▶ _データセットの行_

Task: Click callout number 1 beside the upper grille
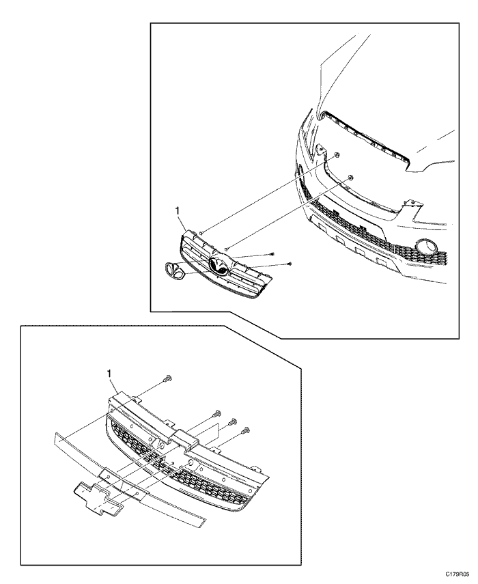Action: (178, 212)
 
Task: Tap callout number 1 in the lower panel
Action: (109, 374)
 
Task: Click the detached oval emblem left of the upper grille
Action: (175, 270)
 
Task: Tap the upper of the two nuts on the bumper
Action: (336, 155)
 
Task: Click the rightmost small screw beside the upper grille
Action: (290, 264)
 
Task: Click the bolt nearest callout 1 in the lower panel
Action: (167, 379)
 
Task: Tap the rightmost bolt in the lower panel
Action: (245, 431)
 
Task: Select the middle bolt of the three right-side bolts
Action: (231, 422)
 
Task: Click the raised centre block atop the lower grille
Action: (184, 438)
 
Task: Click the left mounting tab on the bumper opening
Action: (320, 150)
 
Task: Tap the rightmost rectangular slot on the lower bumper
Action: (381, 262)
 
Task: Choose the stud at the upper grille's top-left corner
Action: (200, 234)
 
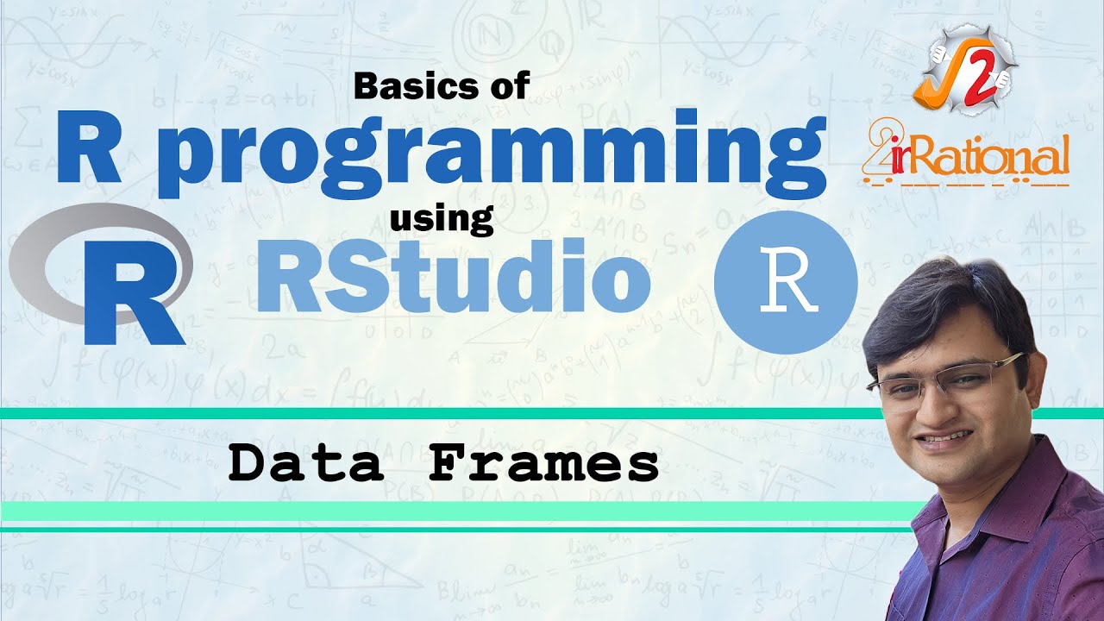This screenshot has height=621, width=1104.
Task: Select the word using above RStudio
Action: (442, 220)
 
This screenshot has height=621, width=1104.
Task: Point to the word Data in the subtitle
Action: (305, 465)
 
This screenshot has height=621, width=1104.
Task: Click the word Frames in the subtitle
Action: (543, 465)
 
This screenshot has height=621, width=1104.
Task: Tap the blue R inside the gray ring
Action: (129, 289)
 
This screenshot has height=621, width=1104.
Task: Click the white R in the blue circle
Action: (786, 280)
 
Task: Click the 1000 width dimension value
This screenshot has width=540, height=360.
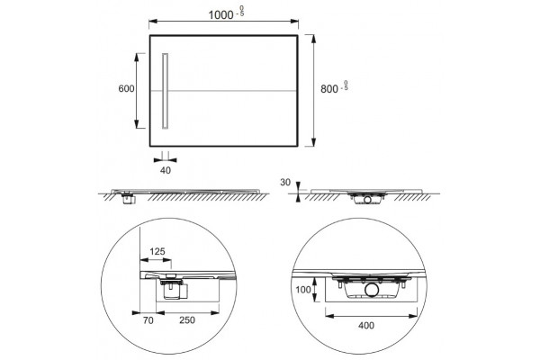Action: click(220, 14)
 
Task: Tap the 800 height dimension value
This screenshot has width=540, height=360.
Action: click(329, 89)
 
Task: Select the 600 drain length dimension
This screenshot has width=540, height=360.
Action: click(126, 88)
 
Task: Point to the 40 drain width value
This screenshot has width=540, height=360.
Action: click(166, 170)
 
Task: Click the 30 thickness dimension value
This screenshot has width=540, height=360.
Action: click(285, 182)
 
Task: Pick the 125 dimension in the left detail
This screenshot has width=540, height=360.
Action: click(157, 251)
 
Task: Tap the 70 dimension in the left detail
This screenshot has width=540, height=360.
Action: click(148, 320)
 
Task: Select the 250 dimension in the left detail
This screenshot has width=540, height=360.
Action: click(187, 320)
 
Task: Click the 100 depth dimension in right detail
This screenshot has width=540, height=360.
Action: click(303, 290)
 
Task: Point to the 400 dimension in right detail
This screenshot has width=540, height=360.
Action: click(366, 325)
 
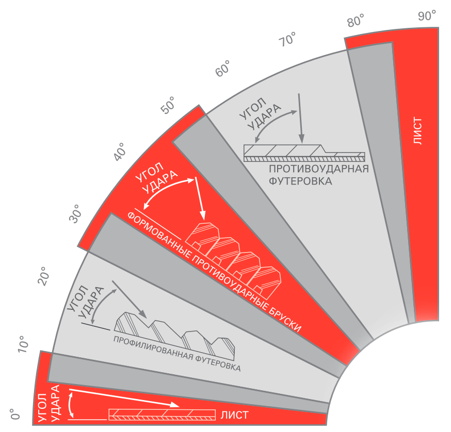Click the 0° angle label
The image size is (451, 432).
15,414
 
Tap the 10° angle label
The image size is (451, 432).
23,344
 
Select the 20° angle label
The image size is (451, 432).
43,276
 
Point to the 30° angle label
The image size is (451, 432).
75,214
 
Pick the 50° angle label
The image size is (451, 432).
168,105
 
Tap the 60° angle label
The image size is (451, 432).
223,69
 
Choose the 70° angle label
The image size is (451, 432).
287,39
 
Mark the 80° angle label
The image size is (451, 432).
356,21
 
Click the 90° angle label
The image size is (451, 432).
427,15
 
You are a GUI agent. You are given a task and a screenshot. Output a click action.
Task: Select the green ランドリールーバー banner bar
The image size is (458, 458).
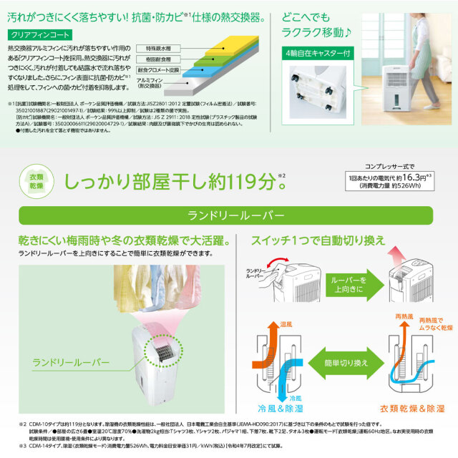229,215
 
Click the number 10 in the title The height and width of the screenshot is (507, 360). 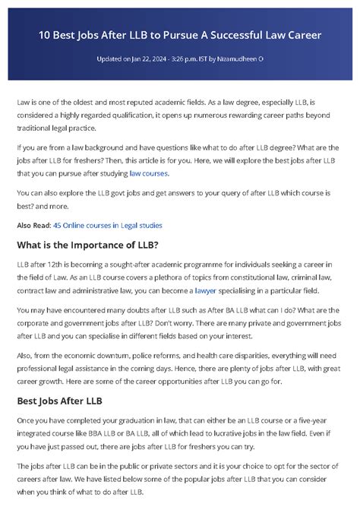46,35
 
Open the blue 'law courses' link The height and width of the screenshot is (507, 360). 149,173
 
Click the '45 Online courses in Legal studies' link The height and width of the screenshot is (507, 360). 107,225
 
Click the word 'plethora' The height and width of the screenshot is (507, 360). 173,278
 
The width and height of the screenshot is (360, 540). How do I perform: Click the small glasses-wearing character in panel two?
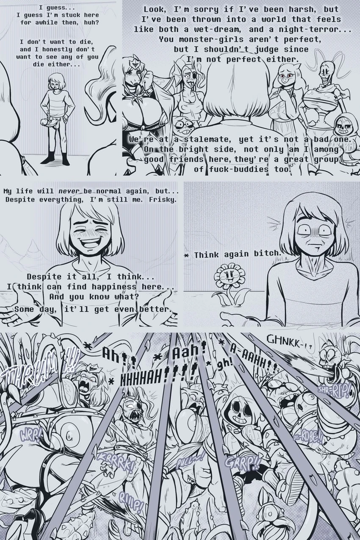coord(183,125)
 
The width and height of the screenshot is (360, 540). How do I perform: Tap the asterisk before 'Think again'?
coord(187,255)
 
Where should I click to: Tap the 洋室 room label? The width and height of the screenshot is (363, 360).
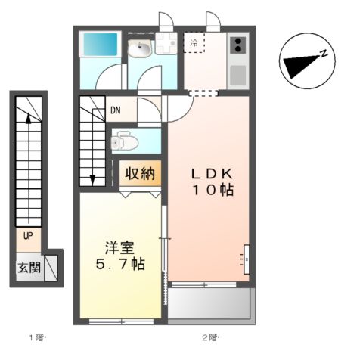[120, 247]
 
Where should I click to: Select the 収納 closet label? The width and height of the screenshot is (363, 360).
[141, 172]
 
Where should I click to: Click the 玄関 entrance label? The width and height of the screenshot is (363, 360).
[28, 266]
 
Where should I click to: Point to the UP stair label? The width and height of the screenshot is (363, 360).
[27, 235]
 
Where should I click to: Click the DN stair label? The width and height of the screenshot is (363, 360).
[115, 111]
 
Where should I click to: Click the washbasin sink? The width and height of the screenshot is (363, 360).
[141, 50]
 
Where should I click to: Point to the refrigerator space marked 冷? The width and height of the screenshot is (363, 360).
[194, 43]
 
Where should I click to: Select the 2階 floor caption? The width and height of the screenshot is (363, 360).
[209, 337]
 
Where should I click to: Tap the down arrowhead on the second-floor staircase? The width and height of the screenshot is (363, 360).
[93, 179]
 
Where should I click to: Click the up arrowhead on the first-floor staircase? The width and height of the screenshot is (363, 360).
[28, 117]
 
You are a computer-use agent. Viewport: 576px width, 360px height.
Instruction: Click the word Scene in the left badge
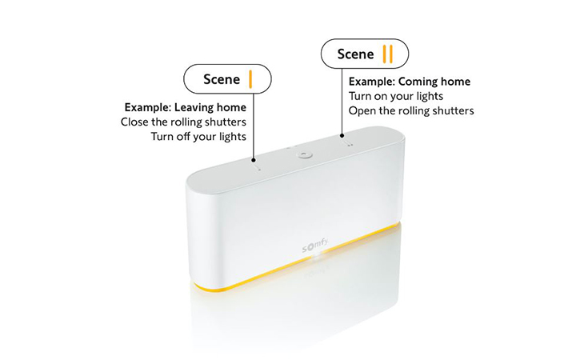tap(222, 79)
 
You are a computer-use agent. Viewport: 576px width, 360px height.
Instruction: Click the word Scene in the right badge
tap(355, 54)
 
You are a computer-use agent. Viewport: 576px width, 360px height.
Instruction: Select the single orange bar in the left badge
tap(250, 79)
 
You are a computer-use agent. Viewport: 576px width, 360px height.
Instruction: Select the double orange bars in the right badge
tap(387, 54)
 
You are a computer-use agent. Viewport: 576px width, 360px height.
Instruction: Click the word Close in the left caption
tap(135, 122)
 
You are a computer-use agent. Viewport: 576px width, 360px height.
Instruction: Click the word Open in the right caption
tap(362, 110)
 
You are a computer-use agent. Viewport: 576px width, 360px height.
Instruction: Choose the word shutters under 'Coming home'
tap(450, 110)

▶ _指示_
記録の先頭から「Action: (442, 220)」を含む行までを、両端の行も含めて書き直してください。その際「callout」を「label」に置き換え、ほかはそのまま残し、画像は省いてください。

▶ _正しい結果_
Task: Click label number 1 beside the upper grille
Action: (178, 212)
 
Task: Tap label number 1 in the lower panel
Action: (109, 374)
 
Task: Click the detached oval emblem left of the upper grille
Action: (175, 270)
 
Task: Tap the upper of the two nuts on the bumper
Action: (336, 155)
 
Task: Click the rightmost small screw beside the upper grille
Action: (290, 264)
 
Task: Click the bolt nearest label 1 in the lower panel
Action: (167, 379)
 
Task: Tap the rightmost bolt in the lower panel
Action: (245, 431)
 
Task: Select the middle bolt of the three right-side bolts
Action: (231, 422)
 
Task: Click the raised centre block atop the lower grille
Action: (184, 438)
 
Task: Click the left mounting tab on the bumper opening
Action: (320, 150)
 
Task: Tap the rightmost rectangular slot on the lower bumper
Action: (381, 262)
 
Task: Choose the stud at the upper grille's top-left corner
Action: (200, 234)
 
This screenshot has height=621, width=1104.
Task: Select the word using above RStudio
Action: (442, 220)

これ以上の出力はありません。